#### [WHAT NEEDS TO BE DONE]
Reproduce exactly the line that contains "Instruction: Expand the" and all lines that follow it in the records below, ending with the last one.

#### [Saved entries]
========

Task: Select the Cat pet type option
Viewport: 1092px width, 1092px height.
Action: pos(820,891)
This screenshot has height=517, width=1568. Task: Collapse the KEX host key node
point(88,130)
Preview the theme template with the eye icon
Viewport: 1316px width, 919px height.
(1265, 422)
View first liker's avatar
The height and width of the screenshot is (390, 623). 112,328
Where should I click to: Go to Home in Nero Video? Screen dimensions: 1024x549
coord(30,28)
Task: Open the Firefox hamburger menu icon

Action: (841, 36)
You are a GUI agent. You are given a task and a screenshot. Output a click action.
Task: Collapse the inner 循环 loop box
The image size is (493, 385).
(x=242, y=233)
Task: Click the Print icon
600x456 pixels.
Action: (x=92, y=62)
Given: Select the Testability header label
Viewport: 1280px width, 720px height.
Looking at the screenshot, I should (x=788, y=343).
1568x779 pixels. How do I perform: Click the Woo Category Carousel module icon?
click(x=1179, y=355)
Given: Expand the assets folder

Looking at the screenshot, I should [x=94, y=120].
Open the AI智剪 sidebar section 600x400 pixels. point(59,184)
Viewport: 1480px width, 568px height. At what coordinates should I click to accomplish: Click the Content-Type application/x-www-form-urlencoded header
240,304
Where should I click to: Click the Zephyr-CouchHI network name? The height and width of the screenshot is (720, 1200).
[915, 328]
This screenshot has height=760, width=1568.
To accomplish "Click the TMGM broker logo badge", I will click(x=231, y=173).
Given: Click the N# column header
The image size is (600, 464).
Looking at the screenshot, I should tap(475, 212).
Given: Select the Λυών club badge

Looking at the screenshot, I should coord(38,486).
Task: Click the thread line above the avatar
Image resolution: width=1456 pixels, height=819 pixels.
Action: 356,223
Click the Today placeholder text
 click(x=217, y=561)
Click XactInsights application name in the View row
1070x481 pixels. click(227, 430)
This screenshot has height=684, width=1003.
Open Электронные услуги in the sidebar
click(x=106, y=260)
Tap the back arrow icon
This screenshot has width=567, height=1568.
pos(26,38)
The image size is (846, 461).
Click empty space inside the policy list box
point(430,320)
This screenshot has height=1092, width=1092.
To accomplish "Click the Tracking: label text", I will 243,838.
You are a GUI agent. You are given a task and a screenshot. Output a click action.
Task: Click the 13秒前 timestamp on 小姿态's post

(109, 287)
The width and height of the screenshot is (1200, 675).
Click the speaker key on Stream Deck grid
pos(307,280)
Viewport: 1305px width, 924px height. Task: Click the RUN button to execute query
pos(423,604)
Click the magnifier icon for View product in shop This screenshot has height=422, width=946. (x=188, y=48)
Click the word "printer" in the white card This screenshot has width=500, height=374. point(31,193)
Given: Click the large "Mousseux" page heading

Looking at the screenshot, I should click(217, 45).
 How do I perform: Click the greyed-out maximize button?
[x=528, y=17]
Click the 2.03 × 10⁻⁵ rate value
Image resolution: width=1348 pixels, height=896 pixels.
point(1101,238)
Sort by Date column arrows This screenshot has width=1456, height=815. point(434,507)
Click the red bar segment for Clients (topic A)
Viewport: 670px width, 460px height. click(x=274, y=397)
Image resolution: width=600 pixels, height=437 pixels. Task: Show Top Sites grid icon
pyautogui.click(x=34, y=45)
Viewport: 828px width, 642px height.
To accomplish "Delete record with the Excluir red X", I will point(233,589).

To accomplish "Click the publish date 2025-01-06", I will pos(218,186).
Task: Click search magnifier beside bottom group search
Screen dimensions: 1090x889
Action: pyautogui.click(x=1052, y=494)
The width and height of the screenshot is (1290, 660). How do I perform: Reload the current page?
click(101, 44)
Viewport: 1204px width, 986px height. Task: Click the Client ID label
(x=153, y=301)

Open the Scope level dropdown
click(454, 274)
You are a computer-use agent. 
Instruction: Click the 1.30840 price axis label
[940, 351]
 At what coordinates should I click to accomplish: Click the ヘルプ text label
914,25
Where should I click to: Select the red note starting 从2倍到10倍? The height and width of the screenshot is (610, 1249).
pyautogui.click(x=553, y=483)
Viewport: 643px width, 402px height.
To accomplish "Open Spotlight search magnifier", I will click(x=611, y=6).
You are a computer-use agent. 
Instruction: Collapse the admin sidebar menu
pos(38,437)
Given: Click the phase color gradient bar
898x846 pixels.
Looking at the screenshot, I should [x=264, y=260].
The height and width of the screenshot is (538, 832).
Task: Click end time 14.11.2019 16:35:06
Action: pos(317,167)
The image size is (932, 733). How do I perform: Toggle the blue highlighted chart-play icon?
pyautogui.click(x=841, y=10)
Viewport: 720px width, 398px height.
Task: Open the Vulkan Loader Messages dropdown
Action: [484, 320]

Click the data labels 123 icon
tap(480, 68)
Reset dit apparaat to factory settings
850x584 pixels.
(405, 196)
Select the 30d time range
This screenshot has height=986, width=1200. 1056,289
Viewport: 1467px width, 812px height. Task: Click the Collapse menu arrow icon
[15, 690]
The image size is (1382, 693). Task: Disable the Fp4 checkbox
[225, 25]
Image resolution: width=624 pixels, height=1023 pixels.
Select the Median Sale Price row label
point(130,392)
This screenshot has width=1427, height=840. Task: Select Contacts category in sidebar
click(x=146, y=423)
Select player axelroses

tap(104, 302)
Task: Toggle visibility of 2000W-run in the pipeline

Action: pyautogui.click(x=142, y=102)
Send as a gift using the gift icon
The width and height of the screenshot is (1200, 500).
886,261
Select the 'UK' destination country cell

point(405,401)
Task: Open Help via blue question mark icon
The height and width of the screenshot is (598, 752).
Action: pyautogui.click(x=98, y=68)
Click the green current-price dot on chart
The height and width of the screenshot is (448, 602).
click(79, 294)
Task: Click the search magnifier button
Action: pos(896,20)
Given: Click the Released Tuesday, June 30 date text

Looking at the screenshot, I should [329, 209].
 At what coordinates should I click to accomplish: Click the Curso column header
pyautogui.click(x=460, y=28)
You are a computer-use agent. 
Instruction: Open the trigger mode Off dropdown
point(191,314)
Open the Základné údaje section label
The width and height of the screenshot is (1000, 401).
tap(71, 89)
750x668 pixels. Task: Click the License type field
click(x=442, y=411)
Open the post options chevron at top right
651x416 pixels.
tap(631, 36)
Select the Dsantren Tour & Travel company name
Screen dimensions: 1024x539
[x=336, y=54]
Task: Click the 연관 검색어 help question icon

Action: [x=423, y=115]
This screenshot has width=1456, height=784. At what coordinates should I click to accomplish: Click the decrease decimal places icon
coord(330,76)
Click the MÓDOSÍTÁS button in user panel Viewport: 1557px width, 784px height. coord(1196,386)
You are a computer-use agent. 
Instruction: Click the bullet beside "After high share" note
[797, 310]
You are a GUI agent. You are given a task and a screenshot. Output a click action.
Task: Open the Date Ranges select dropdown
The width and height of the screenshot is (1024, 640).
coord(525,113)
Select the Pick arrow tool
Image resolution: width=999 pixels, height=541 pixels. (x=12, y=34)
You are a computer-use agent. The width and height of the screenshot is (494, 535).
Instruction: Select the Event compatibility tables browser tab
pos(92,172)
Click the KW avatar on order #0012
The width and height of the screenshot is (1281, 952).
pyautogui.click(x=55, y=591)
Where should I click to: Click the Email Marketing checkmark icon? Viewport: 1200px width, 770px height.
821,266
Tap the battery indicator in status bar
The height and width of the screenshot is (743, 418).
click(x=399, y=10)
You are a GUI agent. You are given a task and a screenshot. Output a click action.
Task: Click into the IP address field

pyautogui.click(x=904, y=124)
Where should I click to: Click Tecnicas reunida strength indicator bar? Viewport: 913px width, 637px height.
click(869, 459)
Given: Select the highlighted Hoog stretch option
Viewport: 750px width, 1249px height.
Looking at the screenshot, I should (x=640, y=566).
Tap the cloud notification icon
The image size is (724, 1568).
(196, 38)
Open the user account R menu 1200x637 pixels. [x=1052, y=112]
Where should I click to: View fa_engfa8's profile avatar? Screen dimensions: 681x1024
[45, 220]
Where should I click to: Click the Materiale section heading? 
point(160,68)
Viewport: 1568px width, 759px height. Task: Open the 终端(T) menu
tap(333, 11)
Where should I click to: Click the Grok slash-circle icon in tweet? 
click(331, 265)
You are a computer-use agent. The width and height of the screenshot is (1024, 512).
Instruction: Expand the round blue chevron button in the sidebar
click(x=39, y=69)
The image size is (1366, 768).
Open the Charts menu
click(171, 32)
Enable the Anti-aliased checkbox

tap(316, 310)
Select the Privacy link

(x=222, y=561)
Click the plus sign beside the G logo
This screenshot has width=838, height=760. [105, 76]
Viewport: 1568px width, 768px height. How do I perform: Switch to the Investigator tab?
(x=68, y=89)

========

#### [RESULT]
Instruction: Expand the round blue chevron button in the sidebar
click(x=39, y=69)
The image size is (1366, 768).
Open the Charts menu
click(171, 32)
Enable the Anti-aliased checkbox

tap(316, 310)
Select the Privacy link

(x=222, y=561)
Click the plus sign beside the G logo
This screenshot has width=838, height=760. [105, 76]
Viewport: 1568px width, 768px height. How do I perform: Switch to the Investigator tab?
(x=68, y=89)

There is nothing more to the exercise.